Among 4th graders nationwide, 39% attend full-time in-person school and 29% of 8th grade students, according to data released Wednesday by the Department of Education’s National Assessment of Educational Progress (NAEP).

Students returning to school are not yet eligible for vaccines, although studies will hopefully show the effectiveness of vaccinations in children as young as six months in the coming months, Fauci said.

Until then, students under the age of 16 should continue to wear masks, avoiding close contact and avoiding indoor environments, Fauci said.

Risks and benefits of the vaccine

As the United States rushes to vaccinate people, experts and officials grapple with adverse reactions believed to be linked to some vaccines.

Operations were halted at Dick’s Sporting Goods Park in Colo. On Wednesday after health officials reported 11 vaccinated people became ill.

These patients presented with symptoms such as nausea and dizziness and were taken to a local hospital for observation as a precaution, according to a press release from the Colorado State Joint Information Center.

While the cases may appear concerning, state officials said they had no reason to believe those vaccinated at the center should be concerned.

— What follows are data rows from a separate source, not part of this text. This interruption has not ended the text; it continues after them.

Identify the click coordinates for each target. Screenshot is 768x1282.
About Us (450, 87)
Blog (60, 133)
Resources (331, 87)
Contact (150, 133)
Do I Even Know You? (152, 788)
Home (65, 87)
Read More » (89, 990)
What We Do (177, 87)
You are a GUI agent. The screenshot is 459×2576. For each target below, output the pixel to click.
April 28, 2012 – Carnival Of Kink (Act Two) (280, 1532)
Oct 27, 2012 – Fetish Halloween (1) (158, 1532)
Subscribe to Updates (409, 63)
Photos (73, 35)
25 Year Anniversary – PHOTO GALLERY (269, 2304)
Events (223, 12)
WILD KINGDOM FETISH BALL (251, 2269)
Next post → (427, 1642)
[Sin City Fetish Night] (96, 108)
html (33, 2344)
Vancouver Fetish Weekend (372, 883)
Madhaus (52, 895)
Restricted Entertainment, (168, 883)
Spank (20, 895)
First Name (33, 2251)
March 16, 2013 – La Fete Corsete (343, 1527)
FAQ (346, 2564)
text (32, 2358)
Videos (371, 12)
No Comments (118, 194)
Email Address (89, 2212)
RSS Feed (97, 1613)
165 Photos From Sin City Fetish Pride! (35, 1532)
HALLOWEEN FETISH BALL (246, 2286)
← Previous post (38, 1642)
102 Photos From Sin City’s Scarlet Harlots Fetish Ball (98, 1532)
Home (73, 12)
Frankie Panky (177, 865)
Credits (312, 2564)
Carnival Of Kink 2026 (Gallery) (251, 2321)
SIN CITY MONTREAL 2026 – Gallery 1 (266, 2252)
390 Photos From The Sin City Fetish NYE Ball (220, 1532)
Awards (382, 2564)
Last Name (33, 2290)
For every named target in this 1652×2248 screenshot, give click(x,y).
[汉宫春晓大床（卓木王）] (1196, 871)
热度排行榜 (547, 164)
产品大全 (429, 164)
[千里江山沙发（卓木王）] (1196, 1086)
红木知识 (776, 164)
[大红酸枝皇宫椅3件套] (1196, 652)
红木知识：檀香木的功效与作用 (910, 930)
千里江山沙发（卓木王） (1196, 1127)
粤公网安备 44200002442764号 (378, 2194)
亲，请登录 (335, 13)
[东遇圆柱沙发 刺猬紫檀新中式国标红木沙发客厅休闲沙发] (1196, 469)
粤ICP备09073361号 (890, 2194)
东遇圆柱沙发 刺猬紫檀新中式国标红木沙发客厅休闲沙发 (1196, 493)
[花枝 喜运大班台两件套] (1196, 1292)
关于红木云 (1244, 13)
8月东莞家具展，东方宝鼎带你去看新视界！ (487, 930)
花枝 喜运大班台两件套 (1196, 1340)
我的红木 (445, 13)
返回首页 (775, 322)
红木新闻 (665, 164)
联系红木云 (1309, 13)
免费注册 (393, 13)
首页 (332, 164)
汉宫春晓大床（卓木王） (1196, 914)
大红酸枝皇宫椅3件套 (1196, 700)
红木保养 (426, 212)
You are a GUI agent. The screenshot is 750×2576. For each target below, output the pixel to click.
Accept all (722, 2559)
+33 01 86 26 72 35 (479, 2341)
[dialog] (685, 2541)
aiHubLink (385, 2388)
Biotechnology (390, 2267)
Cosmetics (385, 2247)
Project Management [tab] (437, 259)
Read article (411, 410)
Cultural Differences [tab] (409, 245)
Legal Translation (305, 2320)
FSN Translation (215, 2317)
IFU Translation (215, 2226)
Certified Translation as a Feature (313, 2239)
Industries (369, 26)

“The state has no reason to believe that people who were vaccinated today at Dick’s Sporting Goods Park should be affected,” state officials said.

“From what we know, the side effects today were consistent with what one would expect,” Scott Bookman, COVID-19 incident commander said in the press release. “Getting the vaccine is much safer than getting seriously ill with COVID-19.”

Amanda Sealy, Ben Tinker, Lauren Mascarenhas, Betsy Klein, Elizabeth Stuart, Joe Sutton, Richard Greene, and Schams Elwazer contributed to this report.